Extracted entries:

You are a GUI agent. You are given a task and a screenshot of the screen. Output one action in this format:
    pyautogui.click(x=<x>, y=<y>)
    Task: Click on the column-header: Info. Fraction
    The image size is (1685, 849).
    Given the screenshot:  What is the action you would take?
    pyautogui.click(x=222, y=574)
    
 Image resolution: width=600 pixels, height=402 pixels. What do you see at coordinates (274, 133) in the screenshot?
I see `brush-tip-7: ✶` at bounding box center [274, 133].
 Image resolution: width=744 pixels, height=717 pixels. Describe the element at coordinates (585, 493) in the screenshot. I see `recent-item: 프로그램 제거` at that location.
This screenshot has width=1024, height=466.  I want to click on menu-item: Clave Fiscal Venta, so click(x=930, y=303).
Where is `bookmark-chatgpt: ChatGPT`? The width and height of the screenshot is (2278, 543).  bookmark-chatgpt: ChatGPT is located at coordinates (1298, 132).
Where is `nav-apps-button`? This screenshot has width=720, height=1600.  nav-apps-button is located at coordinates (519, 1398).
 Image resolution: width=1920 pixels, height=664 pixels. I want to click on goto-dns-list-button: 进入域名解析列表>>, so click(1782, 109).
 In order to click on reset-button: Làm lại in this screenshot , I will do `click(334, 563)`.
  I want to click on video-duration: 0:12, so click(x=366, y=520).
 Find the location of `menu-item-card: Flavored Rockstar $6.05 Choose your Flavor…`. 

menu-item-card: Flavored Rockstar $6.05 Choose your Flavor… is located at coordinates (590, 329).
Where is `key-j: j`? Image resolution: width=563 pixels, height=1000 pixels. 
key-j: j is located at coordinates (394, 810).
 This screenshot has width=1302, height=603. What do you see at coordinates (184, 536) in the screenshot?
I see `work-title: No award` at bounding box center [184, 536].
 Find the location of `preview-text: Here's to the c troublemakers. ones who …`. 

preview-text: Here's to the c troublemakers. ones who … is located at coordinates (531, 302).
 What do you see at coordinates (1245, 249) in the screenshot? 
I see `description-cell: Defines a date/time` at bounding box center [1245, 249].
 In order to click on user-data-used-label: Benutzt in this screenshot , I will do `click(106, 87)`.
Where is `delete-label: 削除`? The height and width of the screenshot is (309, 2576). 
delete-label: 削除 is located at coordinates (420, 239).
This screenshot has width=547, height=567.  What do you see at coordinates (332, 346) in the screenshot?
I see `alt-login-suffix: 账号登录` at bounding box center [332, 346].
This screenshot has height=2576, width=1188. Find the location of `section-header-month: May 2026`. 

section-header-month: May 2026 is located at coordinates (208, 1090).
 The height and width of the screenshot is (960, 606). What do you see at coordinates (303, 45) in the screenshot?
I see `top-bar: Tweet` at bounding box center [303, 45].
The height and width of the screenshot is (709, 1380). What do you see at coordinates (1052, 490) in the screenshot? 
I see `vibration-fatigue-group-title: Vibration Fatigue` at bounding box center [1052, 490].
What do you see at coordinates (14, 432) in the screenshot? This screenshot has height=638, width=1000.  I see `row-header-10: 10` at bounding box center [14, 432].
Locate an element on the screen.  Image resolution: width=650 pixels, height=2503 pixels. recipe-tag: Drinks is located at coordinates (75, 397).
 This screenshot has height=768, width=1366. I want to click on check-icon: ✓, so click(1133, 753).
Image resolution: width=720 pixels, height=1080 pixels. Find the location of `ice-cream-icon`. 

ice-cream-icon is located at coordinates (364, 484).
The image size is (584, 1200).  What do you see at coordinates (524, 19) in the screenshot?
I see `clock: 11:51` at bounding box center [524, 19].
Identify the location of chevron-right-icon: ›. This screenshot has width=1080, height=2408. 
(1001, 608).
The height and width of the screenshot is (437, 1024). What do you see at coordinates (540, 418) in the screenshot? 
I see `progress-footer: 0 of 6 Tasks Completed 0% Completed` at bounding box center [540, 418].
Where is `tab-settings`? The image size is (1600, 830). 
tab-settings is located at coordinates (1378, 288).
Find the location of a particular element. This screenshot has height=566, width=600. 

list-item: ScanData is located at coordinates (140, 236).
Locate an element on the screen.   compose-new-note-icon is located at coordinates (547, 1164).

Exercise brief: Repeat the rows above word for word, everything from the line containing "This screenshot has height=2576, width=1188." down to the line containing "center [524, 19].", both included.

Answer space:
This screenshot has height=2576, width=1188. Find the location of `section-header-month: May 2026`. 

section-header-month: May 2026 is located at coordinates (208, 1090).
 The height and width of the screenshot is (960, 606). What do you see at coordinates (303, 45) in the screenshot?
I see `top-bar: Tweet` at bounding box center [303, 45].
The height and width of the screenshot is (709, 1380). What do you see at coordinates (1052, 490) in the screenshot? 
I see `vibration-fatigue-group-title: Vibration Fatigue` at bounding box center [1052, 490].
What do you see at coordinates (14, 432) in the screenshot? This screenshot has height=638, width=1000.  I see `row-header-10: 10` at bounding box center [14, 432].
Locate an element on the screen.  Image resolution: width=650 pixels, height=2503 pixels. recipe-tag: Drinks is located at coordinates (75, 397).
 This screenshot has height=768, width=1366. I want to click on check-icon: ✓, so click(1133, 753).
Image resolution: width=720 pixels, height=1080 pixels. Find the location of `ice-cream-icon`. 

ice-cream-icon is located at coordinates (364, 484).
The image size is (584, 1200).  What do you see at coordinates (524, 19) in the screenshot?
I see `clock: 11:51` at bounding box center [524, 19].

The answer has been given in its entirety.